Fiscal cliffs as far as the eye can see are the deeply troubling outcome of the Great Deformation. They are the result of capture of the state, especially its central bank, the Federal Reserve, by crony capitalist forces deeply inimical to free markets and democracy.

Why we are mired in this virtually unsolvable problem is the reason I wrote this book. It originated in my being flabbergasted when the Republican White House in September 2008 proposed the $700 billion TARP bailout of Wall Street. When the courageous House Republicans who voted it down were forced to walk the plank a second time in betrayal of their principled stand, my sense of disbelief turned into a not-inconsiderable outrage. Likewise, I was shocked to read of the blatant deal making, bribing, and bullying of the troubled big banks being conducted out of the treasury secretary's office, as if it were the M&A department of Goldman Sachs.

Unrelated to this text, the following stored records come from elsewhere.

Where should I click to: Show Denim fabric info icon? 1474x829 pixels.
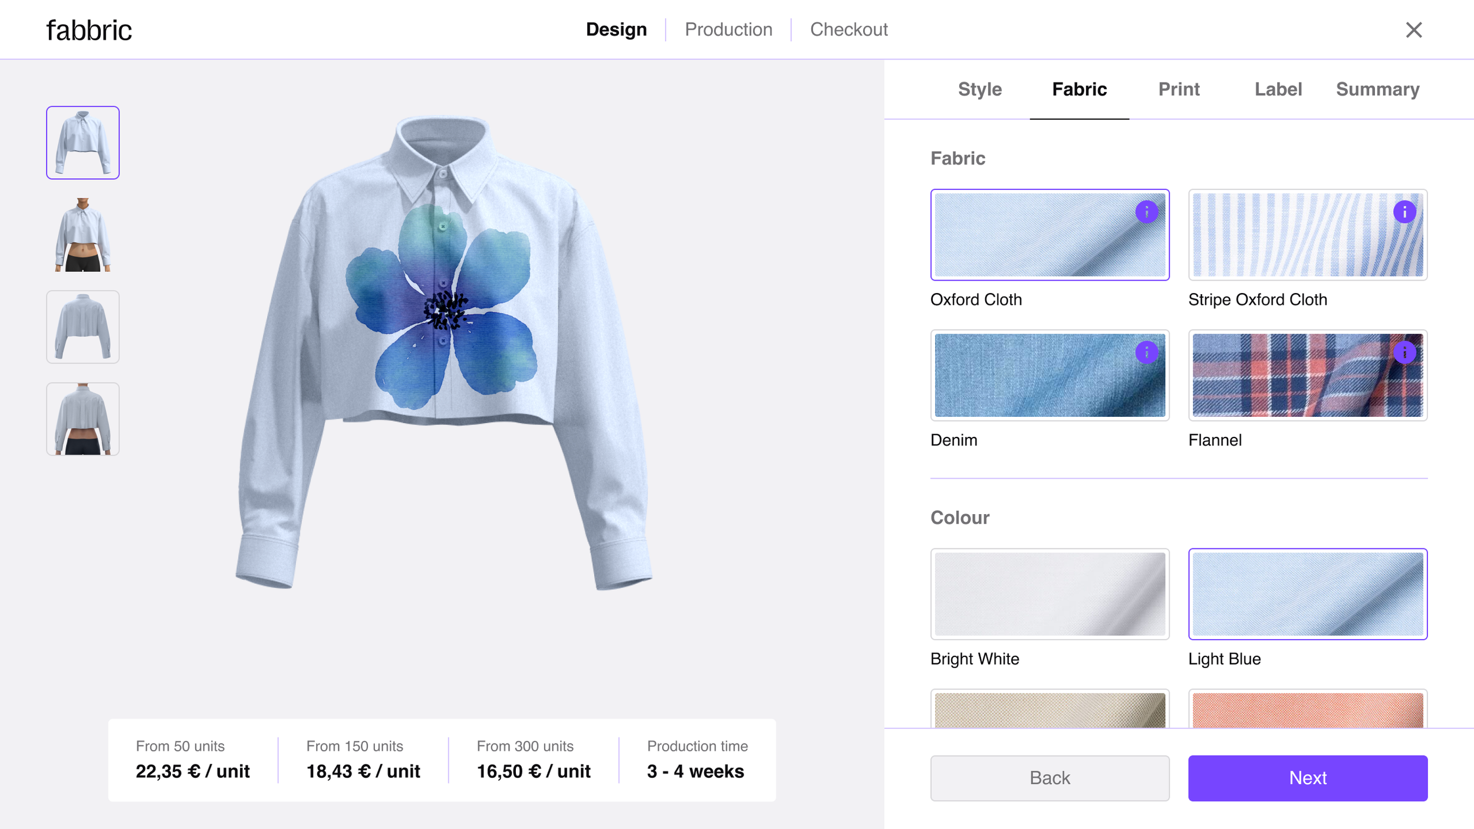pyautogui.click(x=1146, y=353)
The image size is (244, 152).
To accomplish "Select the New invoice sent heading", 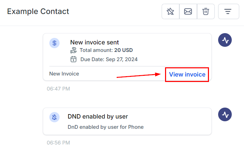I will [95, 42].
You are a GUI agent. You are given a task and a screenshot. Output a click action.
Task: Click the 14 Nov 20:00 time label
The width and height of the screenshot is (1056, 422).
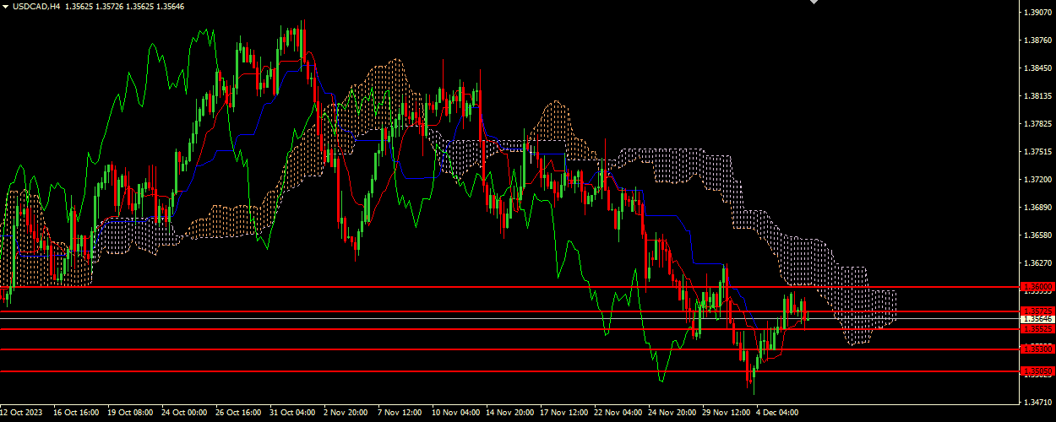[x=509, y=414]
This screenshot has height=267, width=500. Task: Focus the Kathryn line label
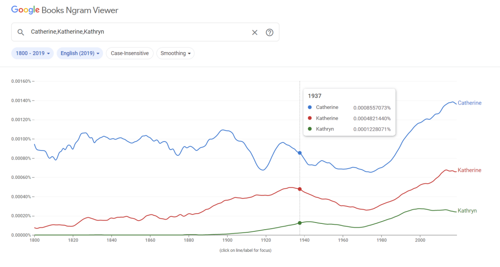coord(467,211)
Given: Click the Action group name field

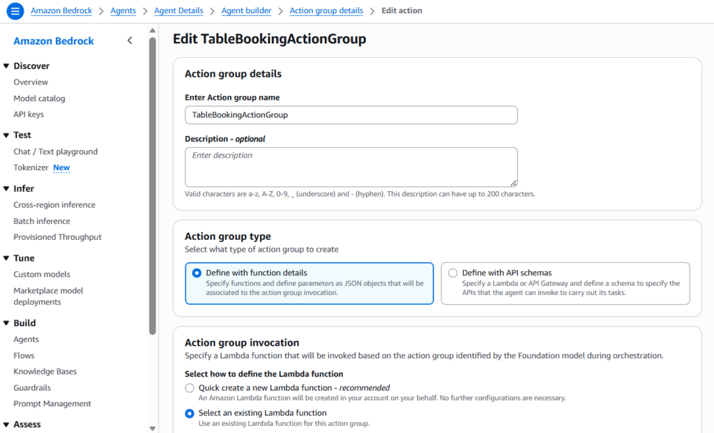Looking at the screenshot, I should click(x=351, y=115).
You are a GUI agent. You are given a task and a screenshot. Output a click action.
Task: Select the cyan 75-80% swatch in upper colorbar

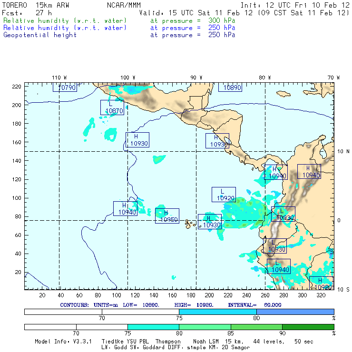[217, 312]
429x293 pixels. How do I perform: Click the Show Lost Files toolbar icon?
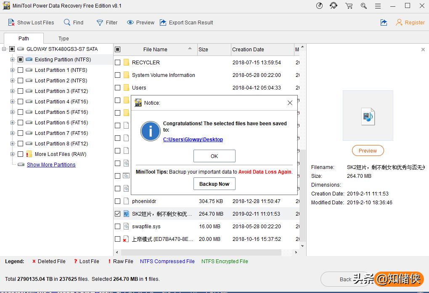(11, 22)
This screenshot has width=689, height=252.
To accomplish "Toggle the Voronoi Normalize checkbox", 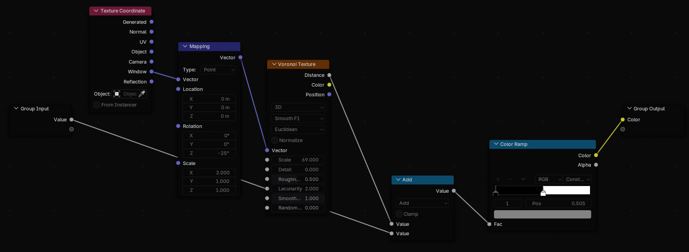I will [x=275, y=140].
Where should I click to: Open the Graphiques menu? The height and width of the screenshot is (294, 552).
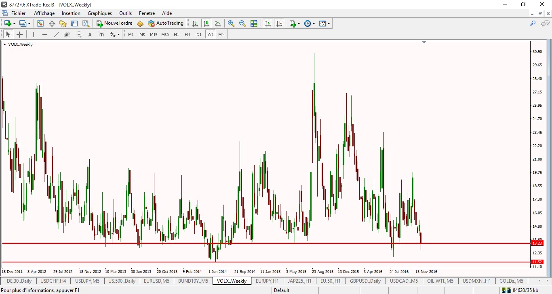click(100, 13)
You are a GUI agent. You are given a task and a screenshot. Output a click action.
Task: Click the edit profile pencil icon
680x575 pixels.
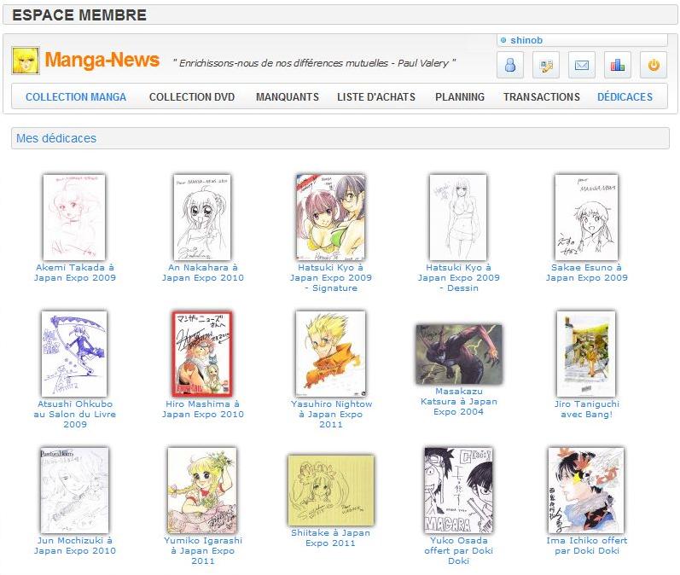point(546,65)
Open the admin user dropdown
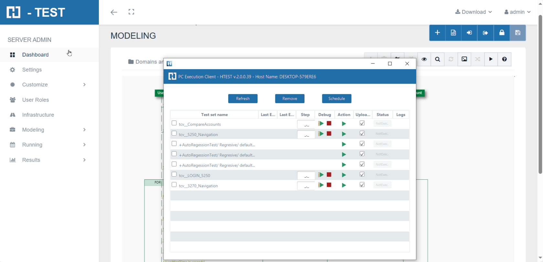This screenshot has height=262, width=543. tap(517, 12)

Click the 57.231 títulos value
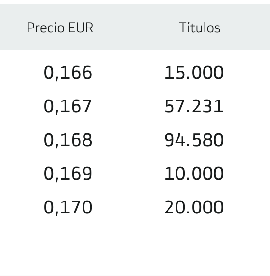point(194,106)
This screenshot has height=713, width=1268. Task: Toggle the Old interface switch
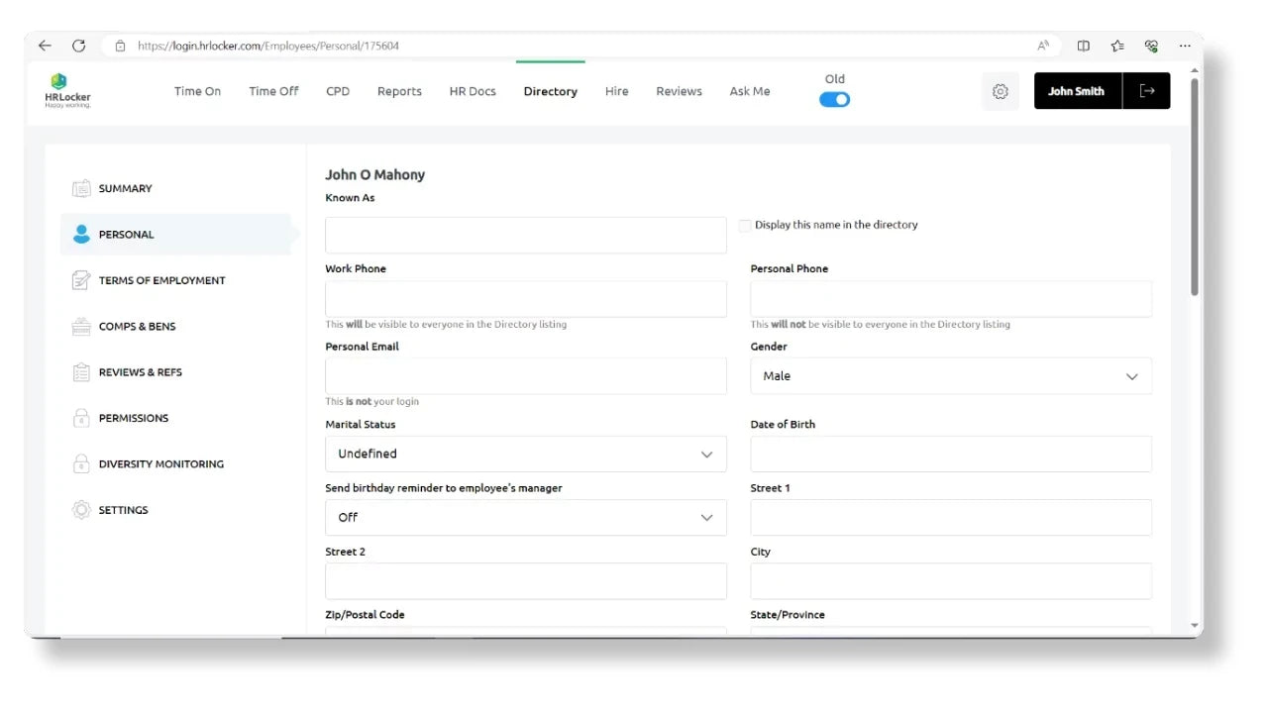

Most important, I had been an amateur historian on the matter of twentieth-century fiscal and monetary history, perhaps owing to my years on Capitol Hill and in the Reagan White House when they were embroiled in these topics. In fact, prior to my Washington years, while hiding out from the draft at Harvard Divinity School in 1968–1970, I had taken up serious study of the New Deal under the era's great historian Frank Freidel, and had continued the inquiry ever since. So when Fed chairman Bernanke began
running around Washington shouting that the Great Depression 2.0 was at hand, I smelled a rat.

Then, when the Fed's fire hoses started spraying an alphabet soup of liquidity injections in every direction, and its balance sheet grew by $1.3 trillion in just thirteen weeks compared to $850 billion during its first ninety-four years, I became convinced that the Fed was flying by the seat of its pants, making it up as it went along. It was evident that its aim was to stop the hissy fit on Wall Street, and that the threat of a Great Depression 2.0 was just a cover story for a panicked spree of money printing that exceeded any other episode in recorded human history.

At length, the sweaty visage of Treasury Secretary Hank Paulson appeared on the TV screen yet again, this time announcing that Washington was writing a $13 billion check to bail out General Motors. That's where I lost it. I had spent the two decades since I left the White House on Wall Street in the leveraged buyout business, and at that moment I was laid up on the injured reserve list because of my own fiery mishap in Detroit. I had organized, financed, and partially owned a $4 billion auto parts supplier that I had imprudently loaded up with massive amounts of debt, and which had then been crushed by the bumbling corporate bureaucrats at GM (and Chrysler) ahead of their own crash landing.

As a consequence of my Detroit experience, I was in the midst of proving to a US prosecutor that my company's bankruptcy was due to leverage and stupidity (mine), not fraud. But three years of fighting an indictment concentrates the mind, and by then I knew one thing for certain: the Detroit-based auto industry was a debt-enfeebled house of cards that had been a Wall Street playpen of deal making and LBOs for years, including my own; it needed nothing so much as a cold bath of free market house cleaning, along with a drastic rollback of the preposterous $100,000 per year cost of UAW jobs.